|
Protobuf简介
Protobuf 是 Google 开源的一个序列化和反序列化的工具。基本语法如下:
// xxx.proto
syntax = "proto3"; // 表示使用的protobuf版本是proto3
package interface.xxx.yyy;
message People {
optional string name;
optional int32 age;
}上述为 protobuf 最基本的语法,更多的教程可参考:
Protobuf 源码:
使用如下命令将上述 protobuf 进行编译:
protoc -I=$input_path --cpp_out=$ouput_path xxx.proto会在 cpp_out 文件夹下生成两个源文件:xxx.pb.h和xxx.pb.cc。protbuf 的具体原理就是将定义的 message 编译成一个 class,在 class 内提供读取以及修改各个数据成员的函数,以及序列化和反序列化的函数。公司代码中涉及到很多 protobuf 序列化和反序列化的内容,所以这里特意学习一下。生成的 class 中,提供了很多种序列化和反序列化的函数,主要包括以下几种:
class PROTOBUF_EXPORT MessageLite {
/ Serialization ---------------------------------------------------
// Methods for serializing in protocol buffer format. Most of these
// are just simple wrappers around ByteSize() and SerializeWithCachedSizes().
// Write a protocol buffer of this message to the given output. Returns
// false on a write error. If the message is missing required fields,
// this may GOOGLE_CHECK-fail.
bool SerializeToCodedStream(io::CodedOutputStream* output) const;
// Like SerializeToCodedStream(), but allows missing required fields.
bool SerializePartialToCodedStream(io::CodedOutputStream* output) const;
// Write the message to the given zero-copy output stream. All required
// fields must be set.
bool SerializeToZeroCopyStream(io::ZeroCopyOutputStream* output) const;
// Like SerializeToZeroCopyStream(), but allows missing required fields.
bool SerializePartialToZeroCopyStream(io::ZeroCopyOutputStream* output) const;
// Serialize the message and store it in the given string. All required
// fields must be set.
bool SerializeToString(std::string* output) const;
// Like SerializeToString(), but allows missing required fields.
bool SerializePartialToString(std::string* output) const;
// Serialize the message and store it in the given byte array. All required
// fields must be set.
bool SerializeToArray(void* data, int size) const;
// Like SerializeToArray(), but allows missing required fields.
bool SerializePartialToArray(void* data, int size) const;
// Make a string encoding the message. Is equivalent to calling
// SerializeToString() on a string and using that.

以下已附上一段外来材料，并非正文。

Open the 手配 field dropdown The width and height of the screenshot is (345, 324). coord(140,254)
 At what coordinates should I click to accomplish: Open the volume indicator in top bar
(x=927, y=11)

Returns the empty
// string if SerializeToString() would have returned an error.
// Note: If you intend to generate many such strings, you may
// reduce heap fragmentation by instead re-using the same string
// object with calls to SerializeToString().
std::string SerializeAsString() const;
// Like SerializeAsString(), but allows missing required fields.

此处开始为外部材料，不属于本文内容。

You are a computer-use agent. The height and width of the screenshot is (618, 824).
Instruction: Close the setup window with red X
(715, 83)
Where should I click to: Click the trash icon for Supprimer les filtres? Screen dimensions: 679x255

std::string SerializePartialAsString() const;
// Serialize the message and write it to the given file descriptor. All
// required fields must be set.
bool SerializeToFileDescriptor(int file_descriptor) const;
// Like SerializeToFileDescriptor(), but allows missing required fields.
bool SerializePartialToFileDescriptor(int file_descriptor) const;
// Serialize the message and write it to the given C++ ostream. All
// required fields must be set.
bool SerializeToOstream(std::ostream* output) const;
// Like SerializeToOstream(), but allows missing required fields.
bool SerializePartialToOstream(std::ostream* output) const;
}
序列化(ZeroCopyOutputStream)
这里主要介绍一下SerializeToCodedStream函数,这里的 CodedOutputStream的构造函数为:
explicit CodedOutputStream(ZeroCopyOutputStream* input);
表示其需要一个 ZeroCopyOutputStream对象来进行构造,这里的ZeroCopyOutputStream是什么呢?顾名思义,是 protobuf 中用来实现零拷贝(这里的零拷贝有点歧义,其实就是为了减少拷贝次数这样)的。ZeroCopyOutputStream是一个抽象接口类,方便用户去定制自己的一些序列化输出,其定义如下,在用户实现自己自定义的序列化输出时,需要实现其中的几个函数纯虚函数。
// Abstract interface similar to an output stream but designed to minimize
// copying.
class PROTOBUF_EXPORT ZeroCopyOutputStream {
public:
ZeroCopyOutputStream() {}
virtual ~ZeroCopyOutputStream() {}
// Obtains a buffer into which data can be written. Any data written
// into this buffer will eventually (maybe instantly, maybe later on)
// be written to the output.
//
// Preconditions:
// * "size" and "data" are not NULL.
//
// Postconditions:
// * If the returned value is false, an error occurred. All errors are
// permanent.
// * Otherwise, "size" points to the actual number of bytes in the buffer
// and "data" points to the buffer.
// * Ownership of this buffer remains with the stream, and the buffer
// remains valid only until some other method of the stream is called
// or the stream is destroyed.
// * Any data which the caller stores in this buffer will eventually be
// written to the output (unless BackUp() is called).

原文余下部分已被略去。